Lejos de Valencia, tuve oportunidad de escuchar versiones diversas acerca de la crisis económica que padecemos. Venían a coincidir en tres factores: financiero, encarecimiento de las materias primas y decaimiento de la construcción. Como no es mi tema, simplemente lo constato para dar entrada a lo que oí a un gran experto en el mundo de la empresa. Esta crisis —dijo— no ha surgido de pronto, se ha fraguado por la codicia y la mentira. No lo afirmaba un moralista, sino un gran conocedor de la economía mundial. Luego lo he contrastado con otros entendidos, que me han corroborado lo mismo: codicia y mentira en los ámbitos empresariales, políticos y financieros, que están conduciendo al paro de un montón de personas y a la pérdida del poder adquisitivo de todos. Otro me añadió que esa actitud supone una gran falta de profesionalidad. Y es muy cierto, porque un buen profesional no actúa de ese modo.

La codicia y la mentira son dos vicios terribles a los que tal vez nos hemos acostumbrado y hasta, en ocasiones, han sido bien vistos porque, por ejemplo, el quebrantamiento de la ley era algo que se hacía en beneficio de un pueblo: un polideportivo a cambio de una recalificación. Y seguramente es un ejemplo menor. Pero es que ni siquiera basta el cumplimiento de la ley justa, porque -como afirma la doctrina social de la Iglesia- una auténtica democracia no es sólo resultado del acatamiento formal de las reglas, sino que es fruto de la aceptación convencida de los valores que inspiran los procedimientos democráticos: la dignidad de toda persona humana, el respeto de los derechos del hombre, la asunción del bien común como fin y criterio regulador de la vida política. El relativismo ético —verdadero corrosivo de la democracia— es la justificación de la codicia y de la mentira, cuyas consecuencias sufrimos ahora.

La vida ética sana es un todo, y cuando se fragmenta, aceptando unos aspectos mientras se rechazan otros, acabamos llegando al bolsillo, cosa que, al parecer, es lo que más nos duele. Se piensa que la economía se rehace con algunas medidas. Y es seguro que hay mucho de verdad en esto. Pero como realmente prosperan los pueblos es reconstruyendo al hombre y a la sociedad. Que nadie se asuste: no hablo de confesionalismo ni lo deseo. Me refiero al hombre y a su formación íntegra, honrada; al hombre educado en la generosidad, en la austeridad, en la nobleza, en la lealtad; al hombre sincero y auténticamente libre porque aprende a buscar la verdad, la belleza y el bien.

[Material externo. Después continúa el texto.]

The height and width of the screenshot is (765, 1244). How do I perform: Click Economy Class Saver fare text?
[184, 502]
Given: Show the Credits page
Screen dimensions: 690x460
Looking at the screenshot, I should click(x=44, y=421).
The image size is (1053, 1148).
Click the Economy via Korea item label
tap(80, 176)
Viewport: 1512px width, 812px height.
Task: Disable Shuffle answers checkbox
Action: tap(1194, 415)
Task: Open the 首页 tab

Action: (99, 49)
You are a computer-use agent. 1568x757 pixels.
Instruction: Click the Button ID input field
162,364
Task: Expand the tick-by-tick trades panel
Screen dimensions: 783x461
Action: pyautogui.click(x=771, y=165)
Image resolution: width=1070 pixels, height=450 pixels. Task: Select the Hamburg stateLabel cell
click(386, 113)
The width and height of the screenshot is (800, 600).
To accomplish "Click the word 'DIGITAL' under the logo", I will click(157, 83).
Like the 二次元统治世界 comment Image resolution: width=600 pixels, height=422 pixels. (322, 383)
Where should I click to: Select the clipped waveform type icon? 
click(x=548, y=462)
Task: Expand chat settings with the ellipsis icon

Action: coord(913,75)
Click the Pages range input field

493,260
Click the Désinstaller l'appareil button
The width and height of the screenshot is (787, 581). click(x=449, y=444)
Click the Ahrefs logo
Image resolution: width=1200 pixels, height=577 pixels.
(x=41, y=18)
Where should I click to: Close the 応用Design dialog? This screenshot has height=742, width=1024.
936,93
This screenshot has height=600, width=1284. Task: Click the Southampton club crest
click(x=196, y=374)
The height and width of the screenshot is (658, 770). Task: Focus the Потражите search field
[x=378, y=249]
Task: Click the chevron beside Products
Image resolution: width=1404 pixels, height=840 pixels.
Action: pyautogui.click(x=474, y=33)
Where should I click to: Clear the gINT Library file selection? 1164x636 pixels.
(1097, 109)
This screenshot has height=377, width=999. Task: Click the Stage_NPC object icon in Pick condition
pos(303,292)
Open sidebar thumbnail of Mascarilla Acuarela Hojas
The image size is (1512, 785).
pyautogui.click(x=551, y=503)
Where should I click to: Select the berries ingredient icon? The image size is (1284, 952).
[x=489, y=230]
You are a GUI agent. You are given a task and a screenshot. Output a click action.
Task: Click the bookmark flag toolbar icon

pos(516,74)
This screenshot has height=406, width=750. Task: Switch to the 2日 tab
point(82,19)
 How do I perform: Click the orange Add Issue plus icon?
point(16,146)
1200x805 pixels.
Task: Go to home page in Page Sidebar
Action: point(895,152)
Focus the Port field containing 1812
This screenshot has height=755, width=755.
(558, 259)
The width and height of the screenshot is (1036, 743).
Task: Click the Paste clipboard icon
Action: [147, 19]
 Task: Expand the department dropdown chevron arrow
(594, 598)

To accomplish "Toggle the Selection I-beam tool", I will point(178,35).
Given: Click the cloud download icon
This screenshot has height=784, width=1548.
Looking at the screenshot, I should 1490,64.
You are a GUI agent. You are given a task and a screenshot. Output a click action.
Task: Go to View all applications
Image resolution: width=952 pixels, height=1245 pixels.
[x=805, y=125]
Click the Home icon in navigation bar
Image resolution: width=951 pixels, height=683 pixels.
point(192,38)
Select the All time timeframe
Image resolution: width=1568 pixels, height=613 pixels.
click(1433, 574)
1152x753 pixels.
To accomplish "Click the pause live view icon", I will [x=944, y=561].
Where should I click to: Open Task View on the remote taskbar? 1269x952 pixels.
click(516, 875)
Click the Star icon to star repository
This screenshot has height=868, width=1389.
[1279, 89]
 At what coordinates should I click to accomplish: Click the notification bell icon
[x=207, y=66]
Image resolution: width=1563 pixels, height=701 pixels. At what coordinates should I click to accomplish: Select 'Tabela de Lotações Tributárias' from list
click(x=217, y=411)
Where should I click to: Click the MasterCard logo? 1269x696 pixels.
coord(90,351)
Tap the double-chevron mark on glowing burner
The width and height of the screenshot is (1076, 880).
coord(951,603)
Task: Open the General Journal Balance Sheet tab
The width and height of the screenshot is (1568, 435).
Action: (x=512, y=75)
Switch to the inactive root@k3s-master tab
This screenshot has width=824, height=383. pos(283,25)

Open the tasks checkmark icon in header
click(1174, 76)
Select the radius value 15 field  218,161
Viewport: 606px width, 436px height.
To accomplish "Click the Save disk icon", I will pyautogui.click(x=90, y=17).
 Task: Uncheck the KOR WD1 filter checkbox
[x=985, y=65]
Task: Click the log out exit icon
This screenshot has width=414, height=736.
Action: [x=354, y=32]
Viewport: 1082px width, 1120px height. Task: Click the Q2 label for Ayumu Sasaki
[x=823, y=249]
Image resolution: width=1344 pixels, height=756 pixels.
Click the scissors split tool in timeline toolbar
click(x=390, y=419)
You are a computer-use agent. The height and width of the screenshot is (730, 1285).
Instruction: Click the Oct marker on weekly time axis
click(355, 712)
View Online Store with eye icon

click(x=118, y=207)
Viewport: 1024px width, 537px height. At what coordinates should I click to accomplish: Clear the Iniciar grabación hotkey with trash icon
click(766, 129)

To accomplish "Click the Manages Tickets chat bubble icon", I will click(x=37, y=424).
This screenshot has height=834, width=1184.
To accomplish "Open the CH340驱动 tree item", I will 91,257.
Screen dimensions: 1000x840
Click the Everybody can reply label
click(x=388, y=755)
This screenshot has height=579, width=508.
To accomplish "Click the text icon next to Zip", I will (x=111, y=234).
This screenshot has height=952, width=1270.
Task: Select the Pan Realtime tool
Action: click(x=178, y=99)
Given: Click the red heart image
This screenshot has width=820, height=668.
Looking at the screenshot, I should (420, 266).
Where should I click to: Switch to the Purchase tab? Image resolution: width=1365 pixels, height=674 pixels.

Sólo así las riquezas realizan su función de servicio a la persona, porque se utilizan desde el convencimiento de que los bienes tienen un destino universal y han de producir beneficio para los demás -comenzando por los más necesitados- y para la sociedad. Los Padres de la Iglesia no desprecian las riquezas, pero las miran bajo la óptica de servicio al prójimo. No es esa la actitud del que se corrompe o pervierte a otros en beneficio propio. Por eso, la corrupción -codicia y mentira- es una de las más graves deformaciones del sistema democrático, aunque no solamente en aspectos económicos; es más, comienza mucho antes.

Algo más en relación con la verdad: todos los hombres tenemos una especial obligación de tender continuamente hacia la verdad, de atestiguarla y respetarla responsablemente, como afirma el catecismo de la Iglesia católica. Tampoco parece que esto sea confesionalismo. Vivir así tiene un importante significado en las relaciones sociales, puesto que la convivencia sólo es ordenada, fecunda y conforme a la dignidad de las personas cuando se funda en la verdad. Y es obvio que nuestro tiempo requiere una gran actividad educativa -teórica y vivida- para el ejercicio de la veracidad. Como decía san Josemaría, por fortuna, también "existen muchas personas -cristianos y no cristianos- decididos a sacrificar su honra y su fama por la verdad, que no se agitan en un salto continuo para buscar el sol que más calienta. Son los mismos que, porque aman la sinceridad, saben rectificar cuando descubren que se han equivocado".